Digámoslo de entrada: el libro que nos ocupa, publicado en 2016 por Editorial Micromegas, posiblemente sea uno de los ensayos cinematográficos más penetrantes que se han publicado en nuestro país en los últimos años. En apenas doscientas páginas de fluida lectura, Luis Pérez Ochando no sólo ofrece un repaso meticuloso del género que lo ocupa, sino que, al hilo de éste, va ampliando el foco hasta ofrecer una lúcida reflexión sobre la sociedad contemporánea, e infinidad de iluminaciones sobre la diversidad de asuntos que explora en el camino.      

«El slasher es un género de carne [adolescente], de carne que goza, sangra o se estremece, de piel que se eriza bajo el labio o se abre con el cuchillo, pero que siempre se muestra a nuestros ojos», explica el autor al principio del ensayo. «Esto, en esencia, es un slasher y nosotros, en este libro, vamos a analizarlo como un mito contemporáneo que funciona como relato iniciático y como fábula moralizante». Efectivamente, esa doble dimensión de mito y de fábula será explorada a lo largo del volumen, con un manejo exquisito de la bibliografía y una aplicación a los casos estudiados que nunca cae en lo afectado ni en lo forzado. Sin embargo, el propósito del autor va incluso más allá: «Todo relato, incluso el slasher, dialoga con la sociedad que lo genera, pero es, principalmente, en sus brechas y contradicciones donde hallamos los conflictos que la ideología dominante no ha sabido resolver». A lo cual añade: «En este libro, indagaremos en los valores y contradicciones del slasher en busca de la ideología que configura nuestra época y expondremos las correspondencias entre el ethos neoliberal —la producción de exclusión como fundamento socioeconómico— y una estructura narrativa, la del slasher, basada en la eliminación de personajes superfluos».

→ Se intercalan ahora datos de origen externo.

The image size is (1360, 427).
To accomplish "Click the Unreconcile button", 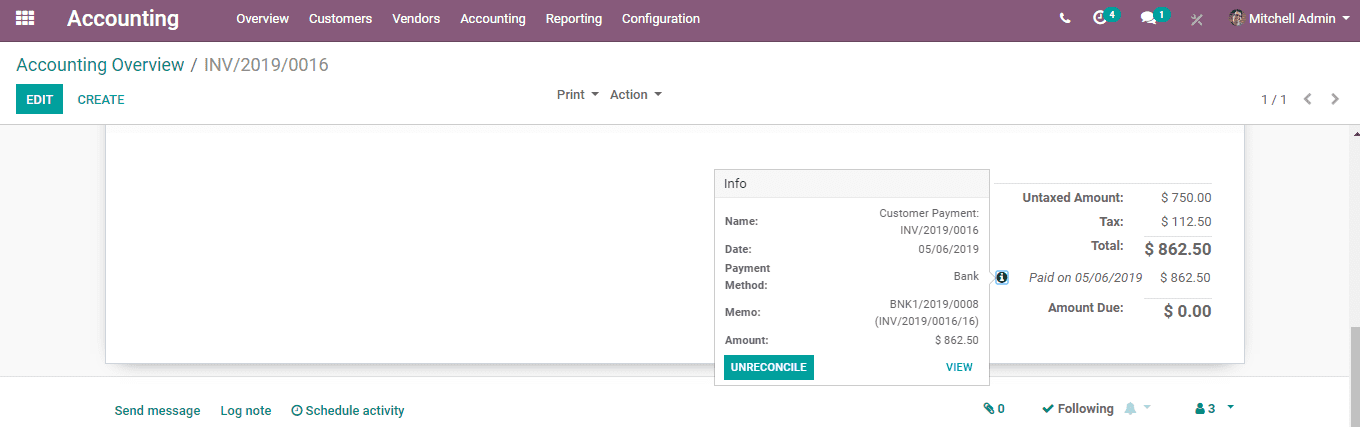I will click(769, 367).
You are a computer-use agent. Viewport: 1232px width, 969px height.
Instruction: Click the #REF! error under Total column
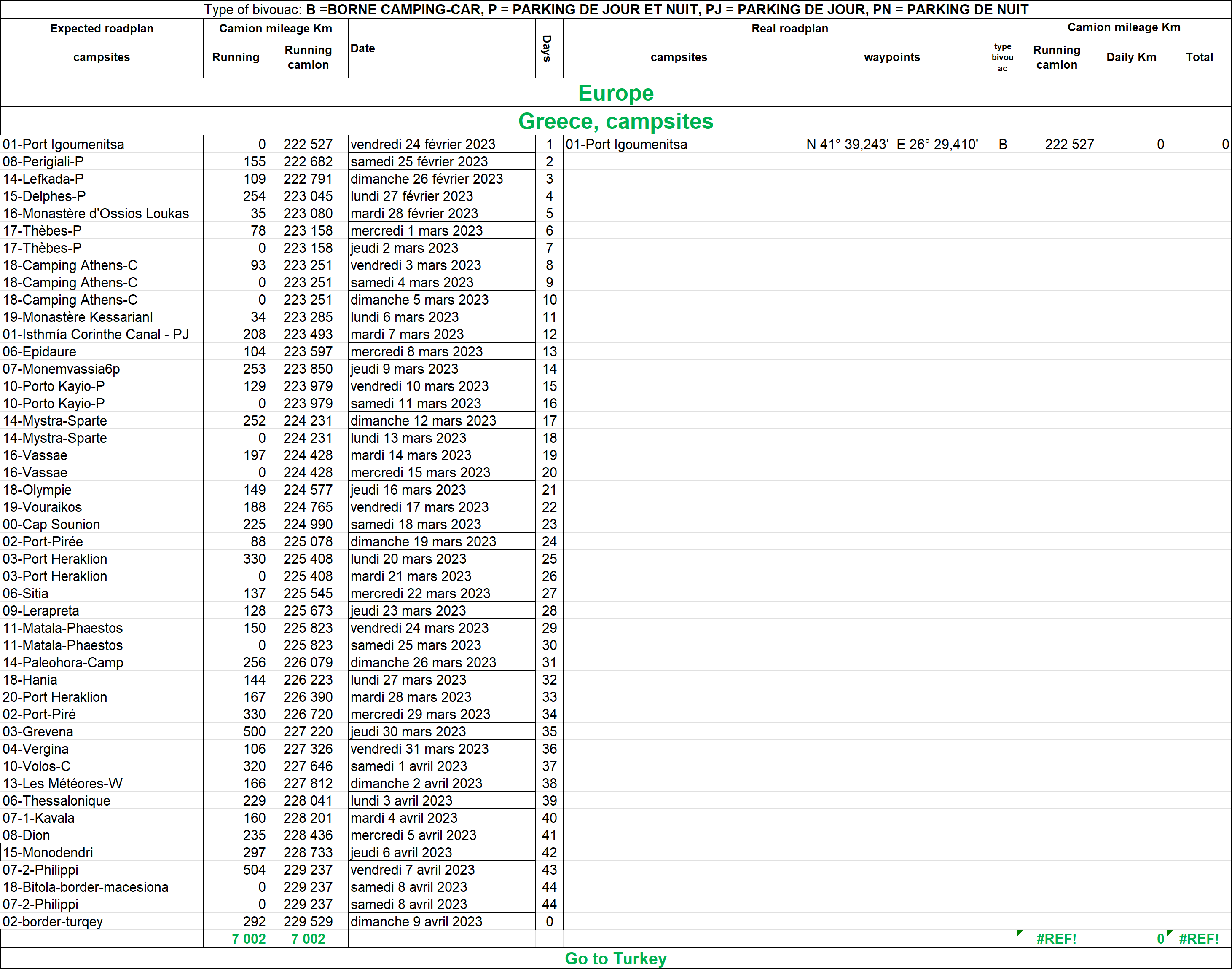pos(1199,939)
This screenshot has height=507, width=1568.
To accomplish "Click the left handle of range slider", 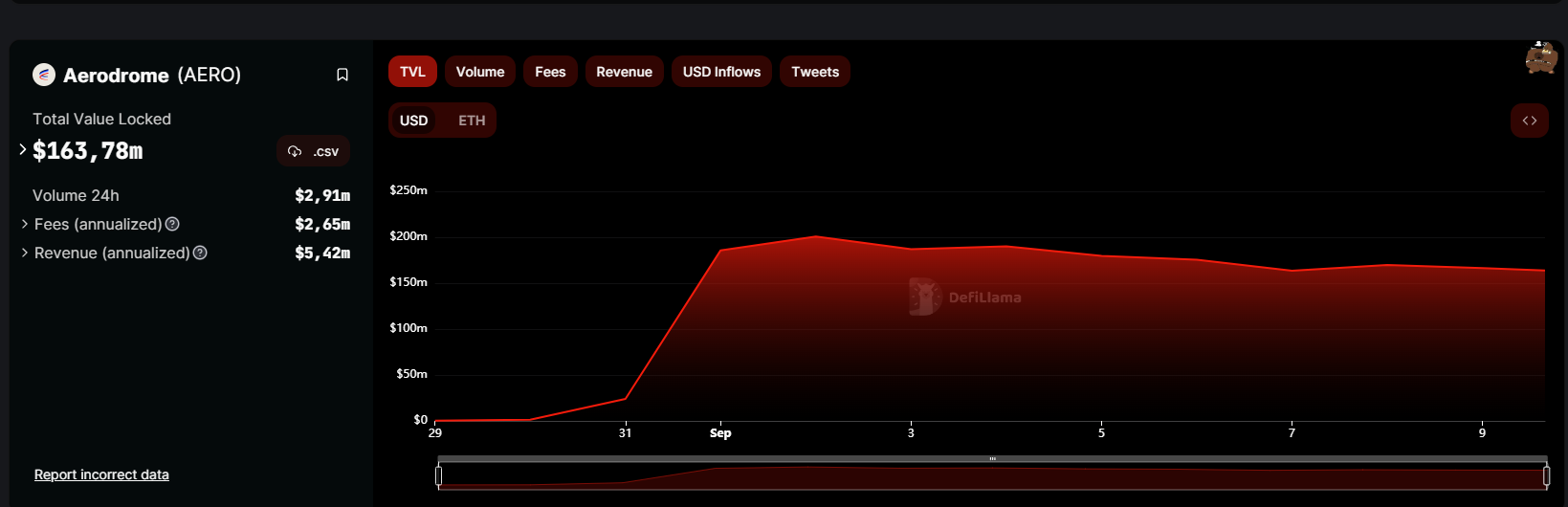I will (439, 474).
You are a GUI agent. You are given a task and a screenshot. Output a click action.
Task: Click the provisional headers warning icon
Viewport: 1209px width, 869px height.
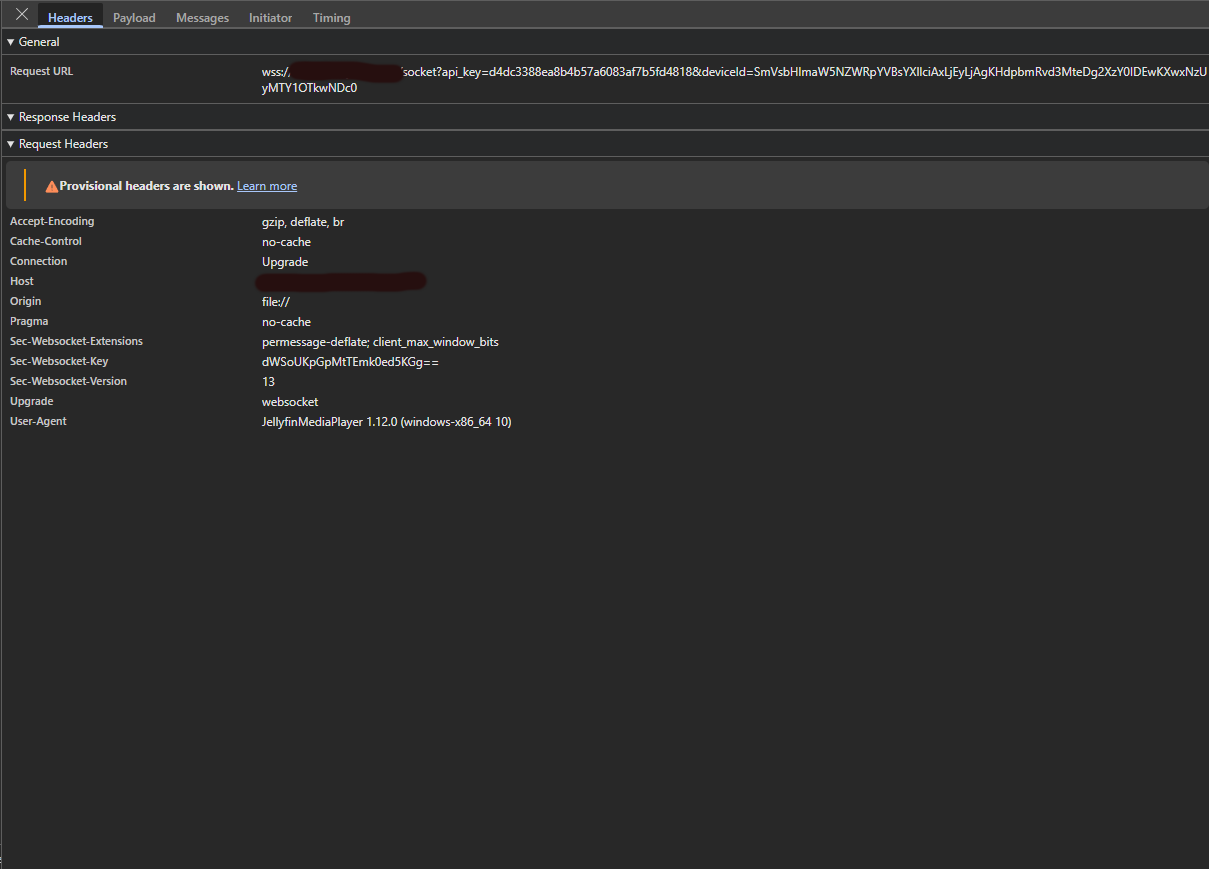tap(51, 186)
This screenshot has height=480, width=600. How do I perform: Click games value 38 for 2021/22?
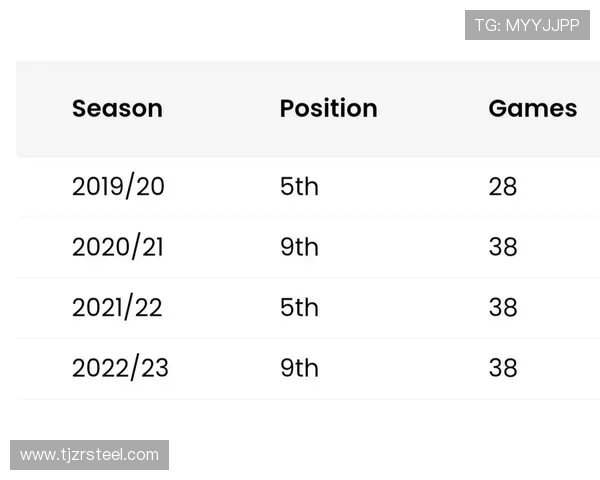click(503, 307)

«El día de Año Nuevo de 1981», prosigue el autor, «el crítico Roger Ebert acudió a un pase de Viernes 13, 2ª parte». Al parecer, Ebert se quedó atónito al ver que el público, mayoritariamente adolescente, aullaba excitado mientras alguien «hundía un picahielos en la sien de una muchacha» y, en el texto que escribió al respecto, manifestó su estupefacción al constatar que semejante reacción venía suscitada «por una visión del mundo en la que la principal función de los adolescentes es ser apuñalados hasta la muerte». Luis Pérez ofrece una primera explicación al respecto. ¿Por qué aullaban de placer aquellos jóvenes al ver escenas de extrema violencia cometidas contra sus correlatos en pantalla? Pues porque «el slasher apela a los miedos y tabúes del público adolescente […], pero le permite exponerse a ellos a través de una forma fílmica convencionalizada». Este género cinematográfico «es un diapasón de castigo y desenfreno: el espectador ve realizados sus deseos secretos y recibe al mismo tiempo penitencia por ellos. Entretanto, puede reír o estremecerse, pues el tabú tiene cabida en el discurso bajo dos registros posibles: el temor o la risa, el relato de miedo o la comedia, y el slasher tiene un tanto de ambas cosas».

Sin embargo, lejos de contestarse con esta primera respuesta, Luis Pérez ahonda en la cuestión: «¿Por qué los adolescentes de nuestra época se divierten con la muerte de sus semejantes?». Y ofrece una solución que está en sintonía con el propósito indagador más amplio que cruza todo el libro: «Tal vez porque el espectador sepa que, en el fondo, el reguero de cadáveres que va dejando el asesino es el trasunto de un mundo despiadado en el que sólo sobreviven los elegidos. La cultura postmoderna no sólo conllevó el descrédito de los metarrelatos históricos de progreso y redención, sino también una desconfianza en la posibilidad de mejora o cambio. Así es la vida, unos pocos ganan, la mayoría pierde. No hay futuro: desmovilizados y alienados, no podemos hacer nada, pero sí reírnos mientras creemos que, en el fondo, todo es sólo una inmensa broma cósmica».

Una reseña que quisiera hacer justicia a este libro tendría que ocupar mucho más espacio que el de esta breve nota. Esperemos que las pinceladas que hemos extraído de él inciten a nuestros lectores a bucear en sus páginas. Se encontrarán con uno de los ensayos sobre cine mejor escritos y más pensados que han visto la luz en los últimos tiempos.